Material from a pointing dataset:

------------------------------

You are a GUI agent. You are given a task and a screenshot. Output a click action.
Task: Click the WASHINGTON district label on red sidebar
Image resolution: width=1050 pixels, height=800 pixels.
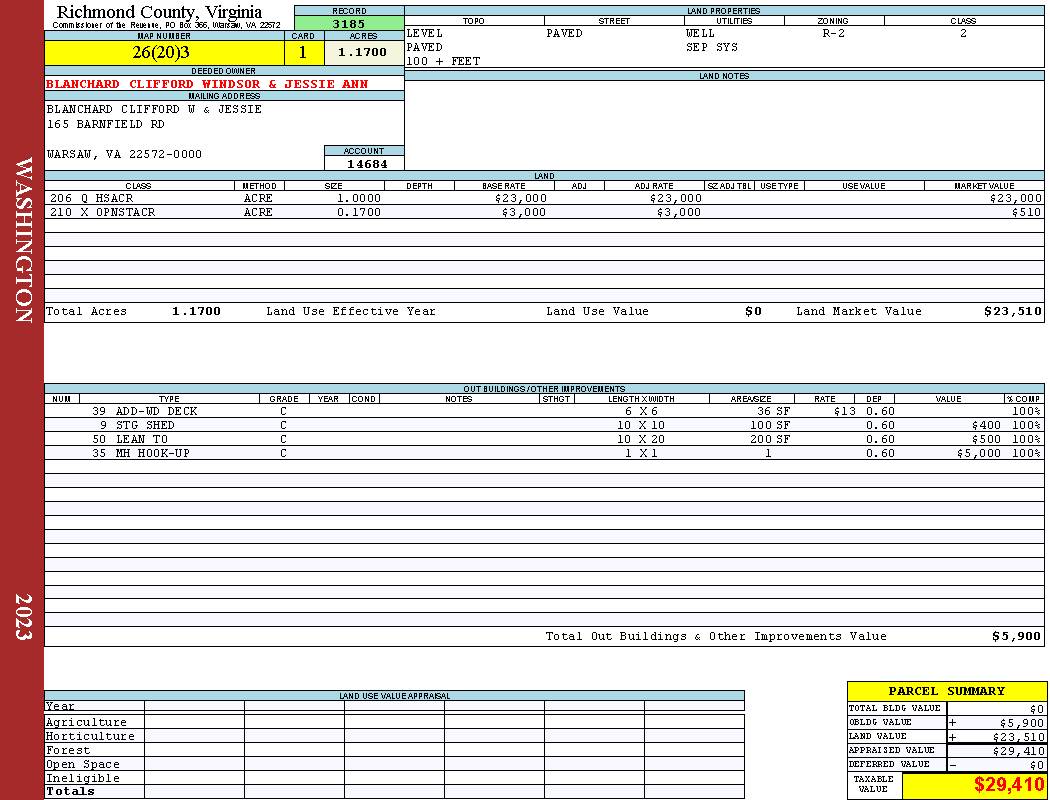pyautogui.click(x=23, y=240)
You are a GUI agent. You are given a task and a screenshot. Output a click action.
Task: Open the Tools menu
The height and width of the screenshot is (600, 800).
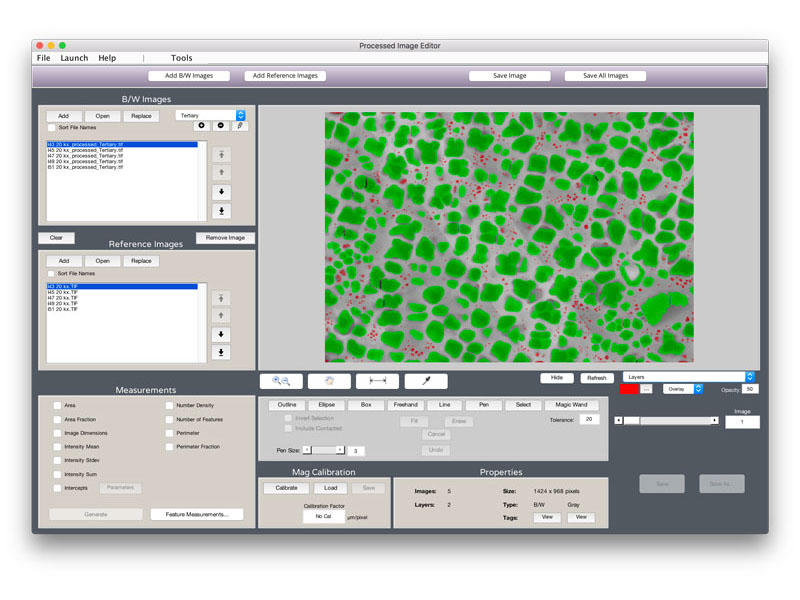click(x=181, y=58)
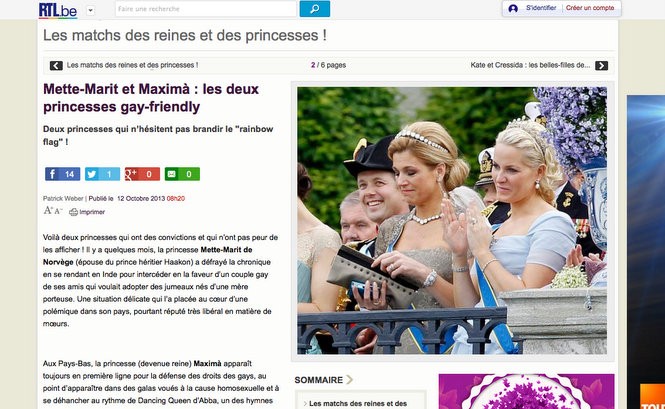Viewport: 665px width, 409px height.
Task: Expand the SOMMAIRE chevron
Action: pyautogui.click(x=349, y=380)
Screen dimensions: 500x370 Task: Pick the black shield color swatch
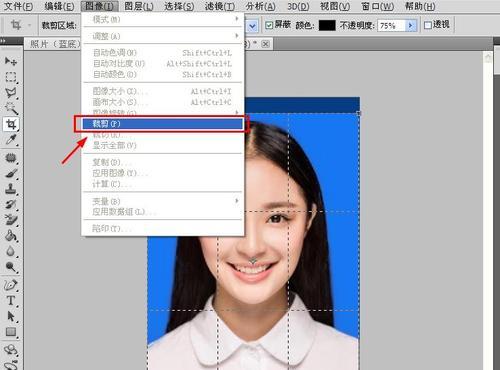[327, 25]
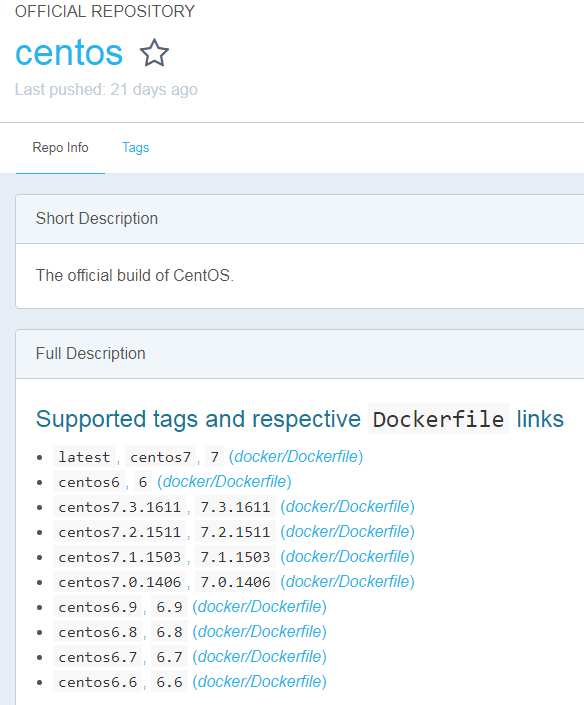Open Dockerfile link for latest, centos7 tags
Viewport: 584px width, 705px height.
point(296,456)
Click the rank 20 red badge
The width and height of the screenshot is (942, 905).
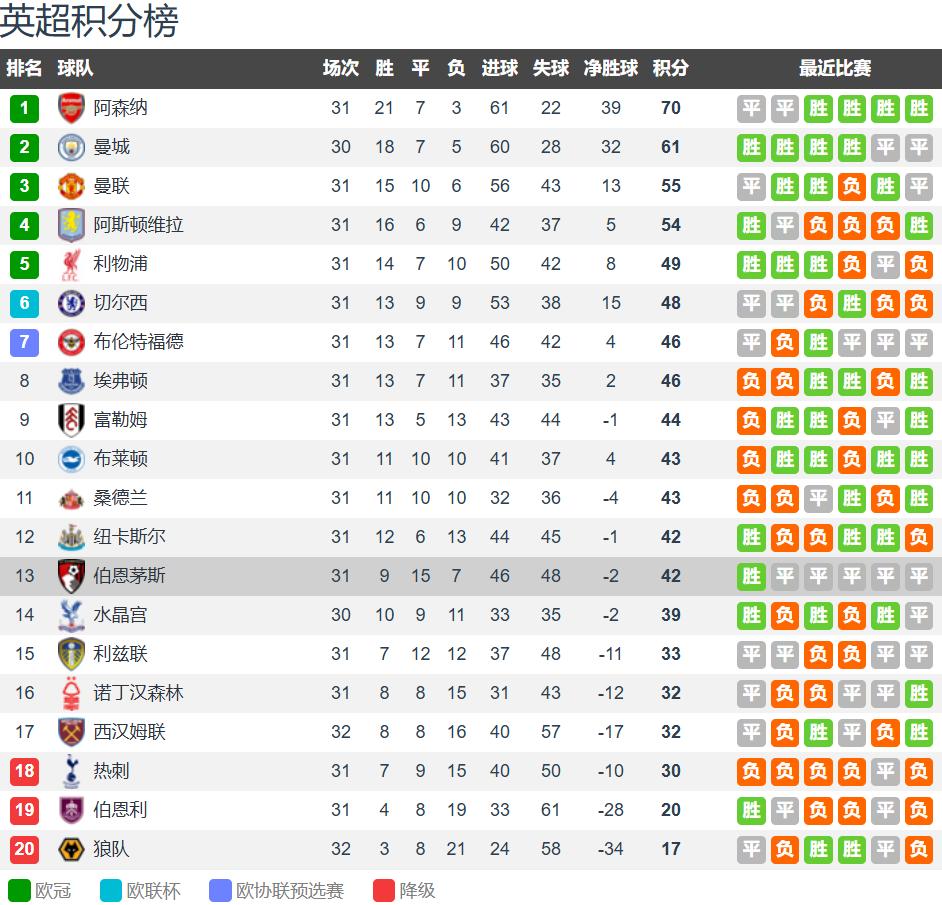pos(24,849)
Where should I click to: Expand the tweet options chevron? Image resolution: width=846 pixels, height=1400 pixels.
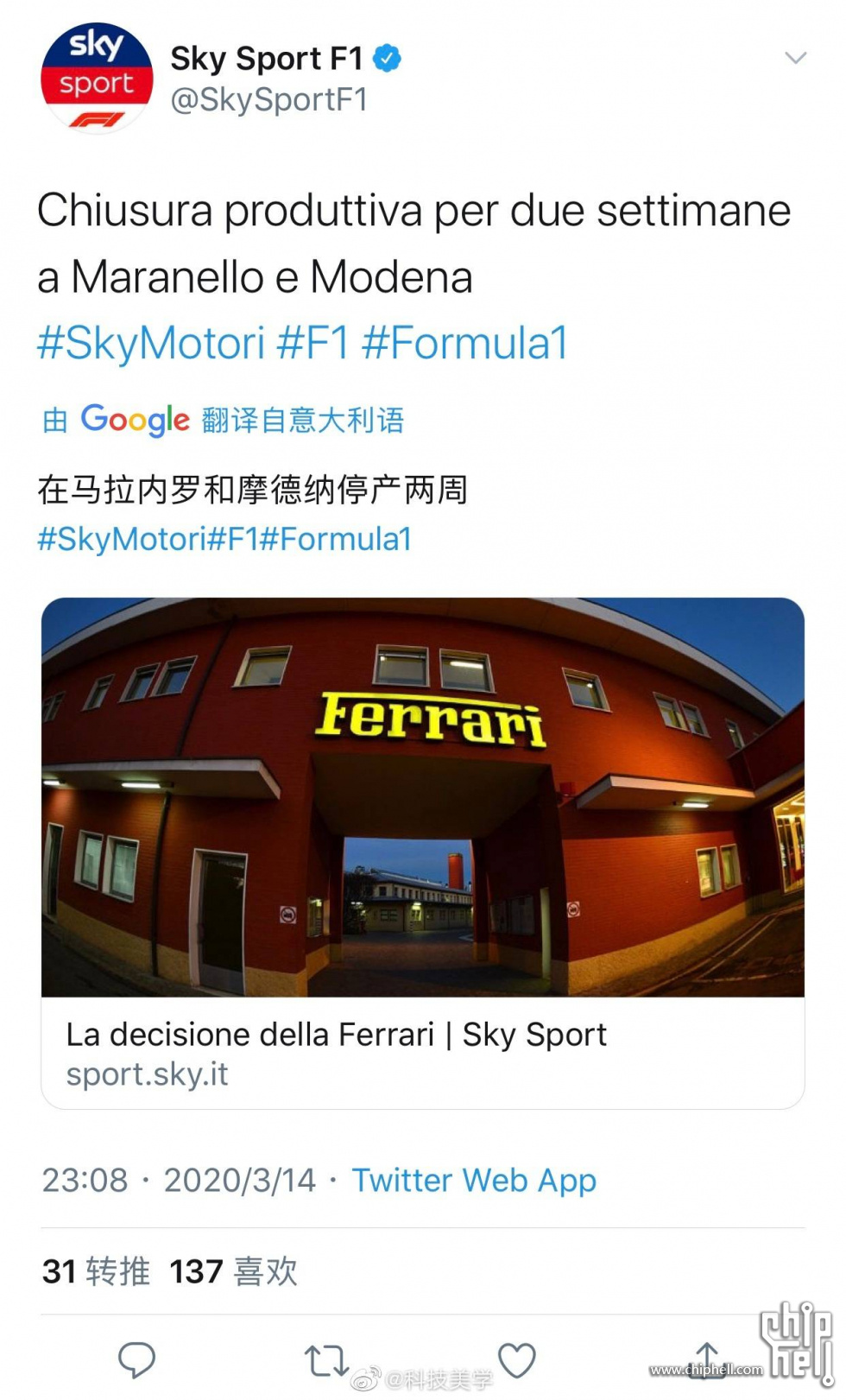coord(795,58)
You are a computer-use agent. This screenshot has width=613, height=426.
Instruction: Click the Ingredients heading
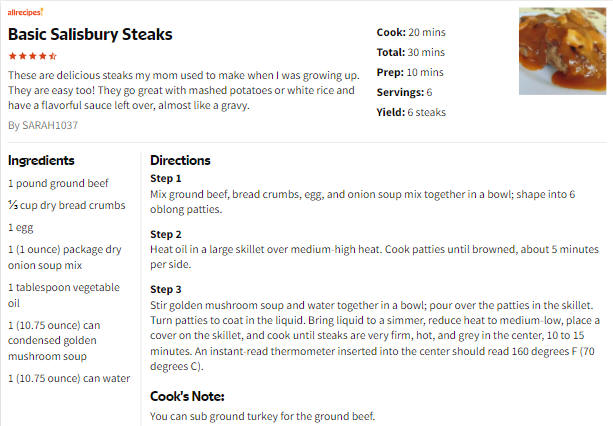pyautogui.click(x=41, y=160)
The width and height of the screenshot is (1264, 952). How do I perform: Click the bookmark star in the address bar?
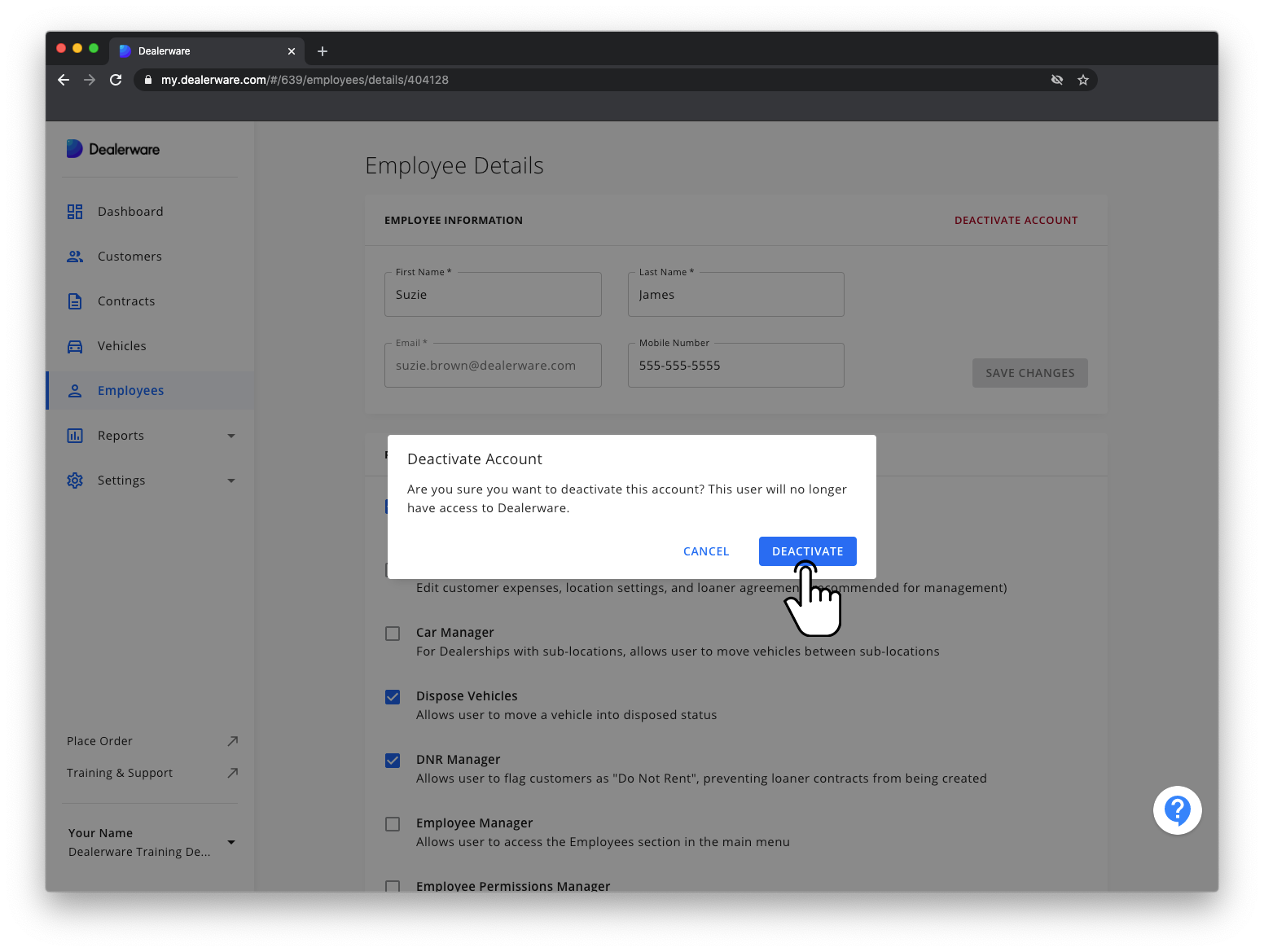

------------------------------

- **Job**: Please arrange the material from the line with "Where should I" through the end as a numbered list. Skip any blank lines and leave the pictures out.

- **Problem solution**:
1. Where should I click to: Expand the tweet options chevron? Image resolution: width=846 pixels, height=1400 pixels.
2. coord(795,58)
3. You are a computer-use agent. This screenshot has width=613, height=426.
4. Instruction: Click the Ingredients heading
5. pyautogui.click(x=41, y=160)
6. The width and height of the screenshot is (1264, 952). How do I perform: Click the bookmark star in the address bar?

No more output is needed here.